CSAIL Publications and Digital Archive header
bullet Technical Reports bullet Work Products bullet Research Abstracts bullet Historical Collections bullet

link to publications.csail.mit.edu link to www.csail.mit.edu horizontal line

 

Research Abstracts - 2006
horizontal line

horizontal line

vertical line
vertical line

Learning Decision Models in Spoken Dialogue Systems Via User Simulation

Ed Filisko & Stephanie Seneff

Introduction and Motivation

Spoken dialogue systems are a natural means to interact with online information sources. Although the effectiveness of such systems has improved significantly over the past few years, a critical barrier to widespread deployment remains in the form of communication breakdown at strategic points in the dialogue. Such breakdown often occurs when the user is trying to convey a named entity from a large or open vocabulary set. For example, there is no easy way to inform a user about which cities are known in a weather or flight domain.

If a user speaks a word that is unknown to the recognizer, an endless cycle of confusion could ensue, unless the system can acquire the user's intended value. We have explored the utility of requesting a speak-and-spell utterance for city names (e.g., "Boston B O S T O N") from the user, and have developed this strategy within a simulation framework [1].

In developing such a recovery strategy, we discovered a problem, which was difficult to solve using our standard technique of manually specifying rules to control the system's side of the dialogue. The conflict problem occurs when a newly hypothesized value conflicts with the value currently believed by the dialogue system. This is a problem since a speech recognizer only provides a best hypothesis of what the user said, meaning that it could often spuriously hypothesize a city name or it could hypothesize a known city name when an unknown city name was actually spoken. What should the system do in such a case? It could completely ignore the new value, implicitly confirm the new value (e.g., "Okay, to Reno"), explicitly confirm the new value (e.g., "Did you say to Reno?"), or request a spelling from the user (e.g., "Please spell your destination city").

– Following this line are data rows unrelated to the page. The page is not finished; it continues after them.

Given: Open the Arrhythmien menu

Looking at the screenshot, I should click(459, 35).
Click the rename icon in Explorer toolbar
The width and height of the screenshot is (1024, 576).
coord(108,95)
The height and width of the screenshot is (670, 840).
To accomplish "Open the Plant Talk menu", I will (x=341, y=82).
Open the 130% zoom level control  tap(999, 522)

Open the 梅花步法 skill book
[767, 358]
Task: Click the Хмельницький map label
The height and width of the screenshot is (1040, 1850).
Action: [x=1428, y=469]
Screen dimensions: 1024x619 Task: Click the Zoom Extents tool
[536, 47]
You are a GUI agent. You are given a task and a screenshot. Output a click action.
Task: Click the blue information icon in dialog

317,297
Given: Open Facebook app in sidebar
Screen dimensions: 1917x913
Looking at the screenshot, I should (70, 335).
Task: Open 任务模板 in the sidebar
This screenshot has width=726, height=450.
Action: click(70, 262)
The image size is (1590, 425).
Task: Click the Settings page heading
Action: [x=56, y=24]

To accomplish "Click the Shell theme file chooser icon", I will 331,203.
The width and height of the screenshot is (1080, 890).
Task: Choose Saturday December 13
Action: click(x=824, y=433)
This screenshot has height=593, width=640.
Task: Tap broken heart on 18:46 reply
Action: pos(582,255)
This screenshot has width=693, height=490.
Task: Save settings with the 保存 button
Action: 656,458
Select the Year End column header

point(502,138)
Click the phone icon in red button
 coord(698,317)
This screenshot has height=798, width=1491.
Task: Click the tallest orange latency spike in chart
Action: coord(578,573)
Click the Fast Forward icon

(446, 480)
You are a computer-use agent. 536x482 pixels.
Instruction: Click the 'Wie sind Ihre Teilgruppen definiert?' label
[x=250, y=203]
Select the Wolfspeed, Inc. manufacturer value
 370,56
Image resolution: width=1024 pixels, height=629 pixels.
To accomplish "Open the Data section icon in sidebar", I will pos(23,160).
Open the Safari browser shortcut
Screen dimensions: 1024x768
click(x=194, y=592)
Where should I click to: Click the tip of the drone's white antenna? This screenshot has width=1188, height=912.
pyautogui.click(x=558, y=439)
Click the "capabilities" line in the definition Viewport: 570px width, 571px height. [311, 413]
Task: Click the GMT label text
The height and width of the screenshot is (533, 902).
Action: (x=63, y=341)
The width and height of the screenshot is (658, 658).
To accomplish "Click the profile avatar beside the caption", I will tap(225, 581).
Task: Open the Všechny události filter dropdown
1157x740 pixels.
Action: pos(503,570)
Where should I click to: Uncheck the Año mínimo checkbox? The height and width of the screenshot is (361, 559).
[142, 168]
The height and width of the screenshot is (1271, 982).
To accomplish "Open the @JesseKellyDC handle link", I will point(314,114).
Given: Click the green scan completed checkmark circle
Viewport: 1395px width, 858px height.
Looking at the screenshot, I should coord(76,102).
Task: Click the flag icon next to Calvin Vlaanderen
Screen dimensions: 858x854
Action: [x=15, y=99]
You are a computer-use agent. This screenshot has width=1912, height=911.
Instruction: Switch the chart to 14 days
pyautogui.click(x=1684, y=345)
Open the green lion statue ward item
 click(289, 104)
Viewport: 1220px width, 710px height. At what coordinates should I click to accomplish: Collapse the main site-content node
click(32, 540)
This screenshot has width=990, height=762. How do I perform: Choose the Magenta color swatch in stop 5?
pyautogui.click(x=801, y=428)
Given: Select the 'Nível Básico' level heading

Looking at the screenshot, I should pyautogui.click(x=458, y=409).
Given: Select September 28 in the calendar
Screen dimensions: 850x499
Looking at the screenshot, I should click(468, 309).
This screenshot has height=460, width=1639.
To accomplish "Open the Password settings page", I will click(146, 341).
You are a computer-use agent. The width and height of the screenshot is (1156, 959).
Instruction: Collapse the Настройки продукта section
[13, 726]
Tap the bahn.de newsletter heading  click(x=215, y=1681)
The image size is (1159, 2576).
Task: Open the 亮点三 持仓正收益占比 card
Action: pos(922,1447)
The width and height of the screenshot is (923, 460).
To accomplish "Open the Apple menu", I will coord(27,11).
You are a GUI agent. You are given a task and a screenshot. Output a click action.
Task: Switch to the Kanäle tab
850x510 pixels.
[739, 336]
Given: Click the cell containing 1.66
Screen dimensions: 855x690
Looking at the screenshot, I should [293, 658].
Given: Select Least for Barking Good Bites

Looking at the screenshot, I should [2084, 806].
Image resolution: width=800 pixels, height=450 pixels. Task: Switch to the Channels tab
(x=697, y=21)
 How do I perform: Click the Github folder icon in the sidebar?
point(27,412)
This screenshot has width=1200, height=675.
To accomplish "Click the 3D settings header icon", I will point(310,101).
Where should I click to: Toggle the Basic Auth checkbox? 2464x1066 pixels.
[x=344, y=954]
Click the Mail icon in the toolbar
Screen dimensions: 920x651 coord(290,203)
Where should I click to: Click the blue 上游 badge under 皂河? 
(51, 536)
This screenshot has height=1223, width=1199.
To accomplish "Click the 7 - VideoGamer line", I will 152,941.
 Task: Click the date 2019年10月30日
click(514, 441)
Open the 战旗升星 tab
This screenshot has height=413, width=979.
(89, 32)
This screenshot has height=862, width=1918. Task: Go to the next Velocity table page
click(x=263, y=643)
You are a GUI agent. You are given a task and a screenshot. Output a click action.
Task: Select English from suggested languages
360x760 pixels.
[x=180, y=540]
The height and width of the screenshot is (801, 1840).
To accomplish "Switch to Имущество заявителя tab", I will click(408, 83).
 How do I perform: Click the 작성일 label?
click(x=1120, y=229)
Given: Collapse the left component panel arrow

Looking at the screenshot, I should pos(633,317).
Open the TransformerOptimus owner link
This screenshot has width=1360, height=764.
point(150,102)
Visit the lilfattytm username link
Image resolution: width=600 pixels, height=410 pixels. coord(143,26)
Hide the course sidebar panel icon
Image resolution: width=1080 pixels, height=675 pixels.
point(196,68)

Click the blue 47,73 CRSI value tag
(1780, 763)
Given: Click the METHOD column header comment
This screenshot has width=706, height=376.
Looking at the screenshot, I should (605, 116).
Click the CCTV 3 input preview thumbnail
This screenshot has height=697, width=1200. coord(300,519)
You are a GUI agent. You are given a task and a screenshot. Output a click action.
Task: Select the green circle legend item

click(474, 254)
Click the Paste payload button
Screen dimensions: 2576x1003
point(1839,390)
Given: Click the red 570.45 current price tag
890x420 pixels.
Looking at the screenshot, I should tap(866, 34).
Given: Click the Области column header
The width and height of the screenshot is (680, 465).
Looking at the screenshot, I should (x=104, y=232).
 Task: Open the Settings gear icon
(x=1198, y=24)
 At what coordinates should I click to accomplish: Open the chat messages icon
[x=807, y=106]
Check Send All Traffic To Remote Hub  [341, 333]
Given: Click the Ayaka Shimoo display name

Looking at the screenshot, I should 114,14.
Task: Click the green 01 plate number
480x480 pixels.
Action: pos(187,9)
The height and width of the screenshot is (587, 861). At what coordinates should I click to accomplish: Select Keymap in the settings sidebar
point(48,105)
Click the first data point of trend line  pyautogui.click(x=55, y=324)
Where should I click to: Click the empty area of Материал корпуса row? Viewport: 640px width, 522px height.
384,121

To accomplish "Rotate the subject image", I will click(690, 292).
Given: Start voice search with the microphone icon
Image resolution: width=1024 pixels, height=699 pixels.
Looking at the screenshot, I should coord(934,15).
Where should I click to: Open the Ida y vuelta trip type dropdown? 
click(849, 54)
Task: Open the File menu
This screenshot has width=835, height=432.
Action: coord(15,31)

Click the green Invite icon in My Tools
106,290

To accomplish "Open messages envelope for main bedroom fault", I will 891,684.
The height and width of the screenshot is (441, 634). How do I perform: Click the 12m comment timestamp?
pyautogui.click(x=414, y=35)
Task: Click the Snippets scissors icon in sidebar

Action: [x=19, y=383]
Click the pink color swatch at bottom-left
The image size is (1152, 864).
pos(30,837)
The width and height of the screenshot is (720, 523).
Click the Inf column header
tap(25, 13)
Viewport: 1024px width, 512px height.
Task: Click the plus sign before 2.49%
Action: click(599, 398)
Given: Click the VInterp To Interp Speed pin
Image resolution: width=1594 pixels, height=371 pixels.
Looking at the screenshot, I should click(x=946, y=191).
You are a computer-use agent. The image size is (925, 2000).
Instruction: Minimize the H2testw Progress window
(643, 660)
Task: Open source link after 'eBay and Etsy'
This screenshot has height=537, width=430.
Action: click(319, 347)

We decided to try a learning approach, incorporating user simulation, to determine how the system should respond given the conflict problem.

Related Work

Many researchers have explored the utility of learning approaches to dialogue management. Learning rules is much more efficient than manual specification, and it often results in some rules that are unlikely to have been devised by a human. Reinforcement learning has typically been applied to determine the optimal dialogue strategies for a given task [2,3], while supervised learning has often been used to predict problems in a dialogue [4,5,6]. Such learning, however, is typically based on static corpora of real users, as opposed to simulated dialogues. We intended to learn from a corpus of simulated dialogues, created using a novel method of utterance generation [1] based on an existing corpus as well as speech from the DECtalk synthesizer [7]. Simulation would enable us to generate a large number of dialogues, as well as to have much greater control over the user's behavior such that strategies for handling very specific problematic situations could be evaluated.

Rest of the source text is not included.